• _What is needed_
As you write out the lines from the one containing "The width and" through the last line of the records, keep them exact and leave out pictures.

• _Pixel coordinate grounding data_
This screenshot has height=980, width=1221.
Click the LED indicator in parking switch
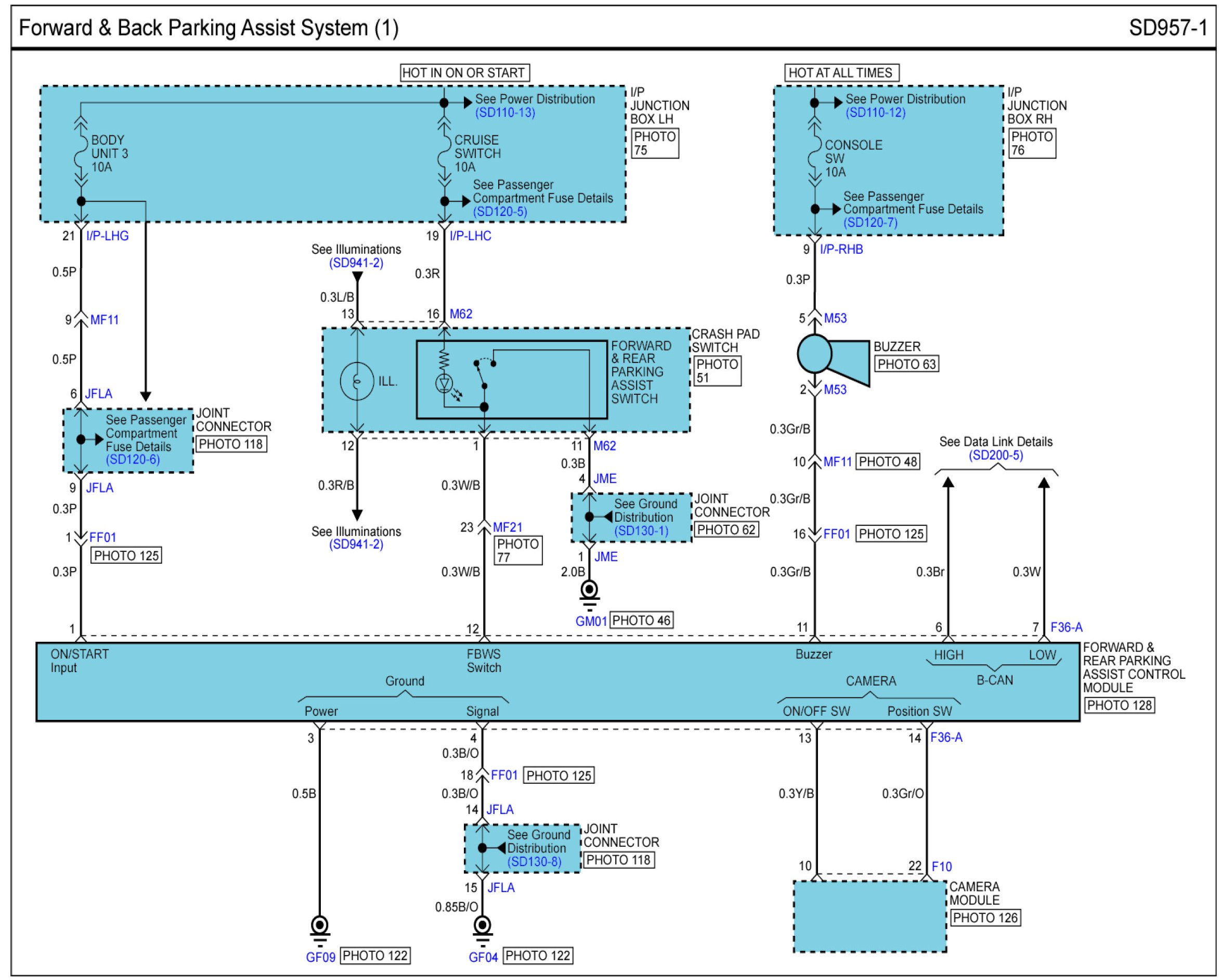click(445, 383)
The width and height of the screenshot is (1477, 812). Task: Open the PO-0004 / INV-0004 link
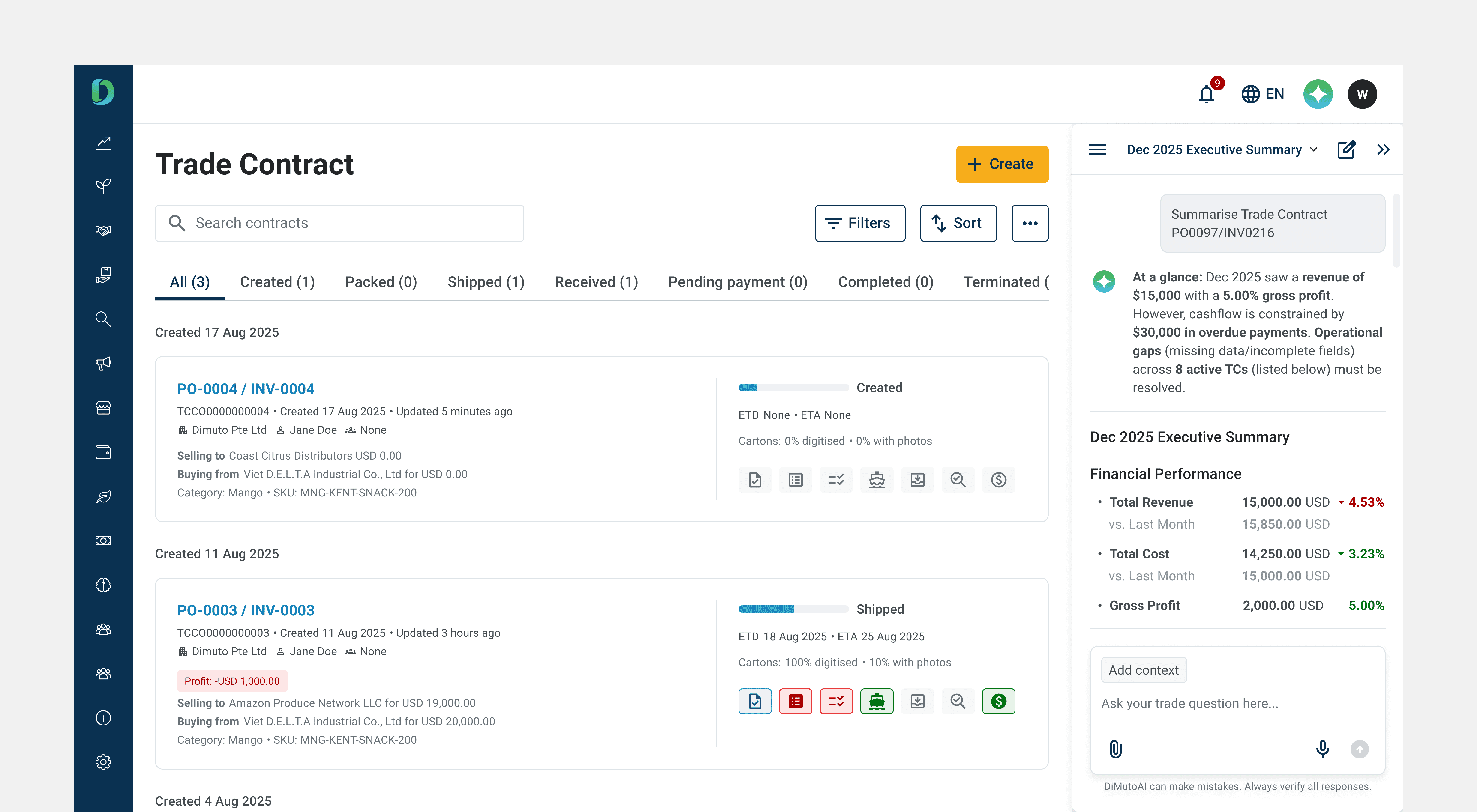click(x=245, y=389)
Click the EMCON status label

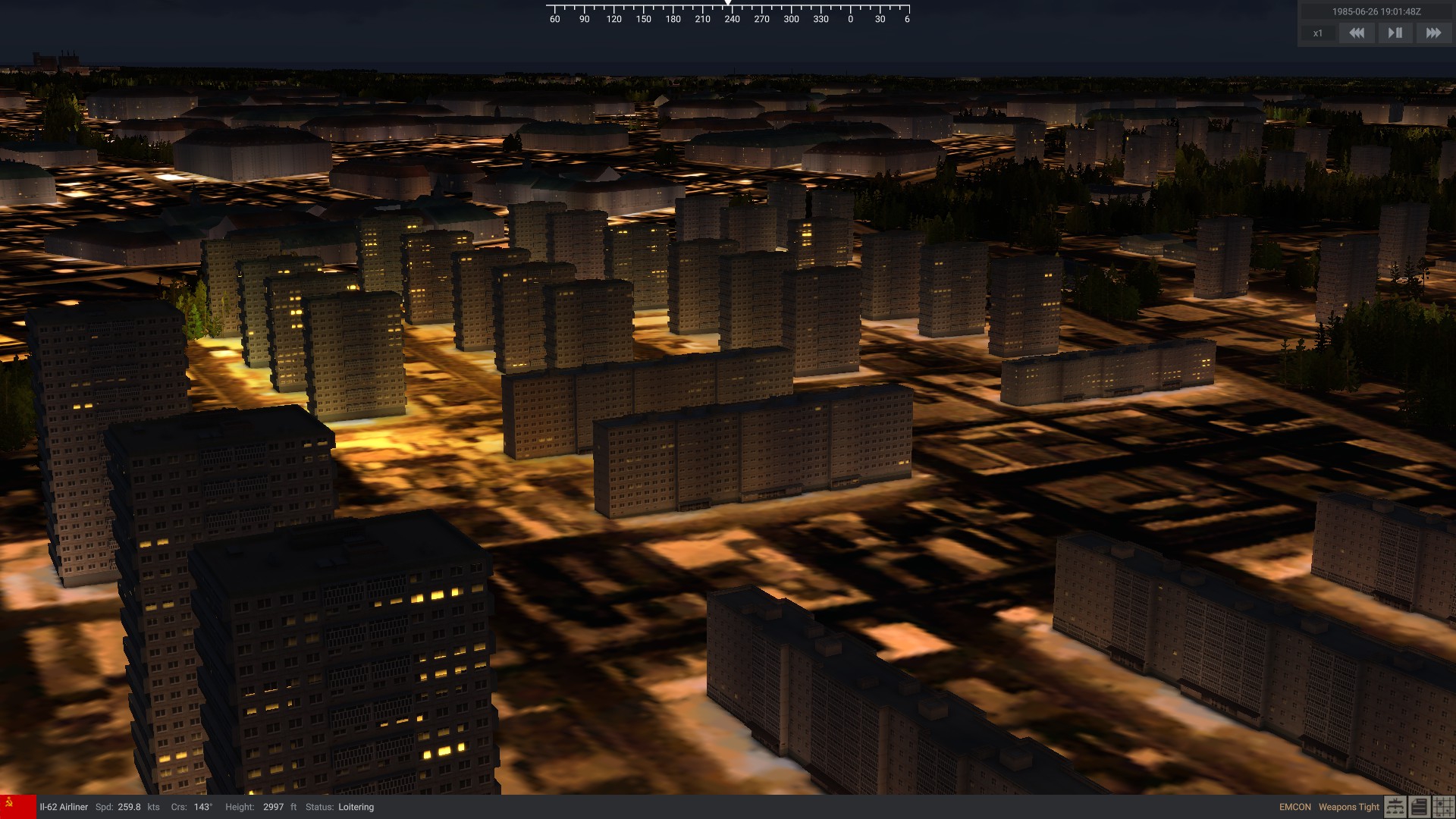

• _Exercise result_
The width and height of the screenshot is (1477, 812). Task: Open the PO-0004 / INV-0004 link
click(x=245, y=389)
Click the EMCON status label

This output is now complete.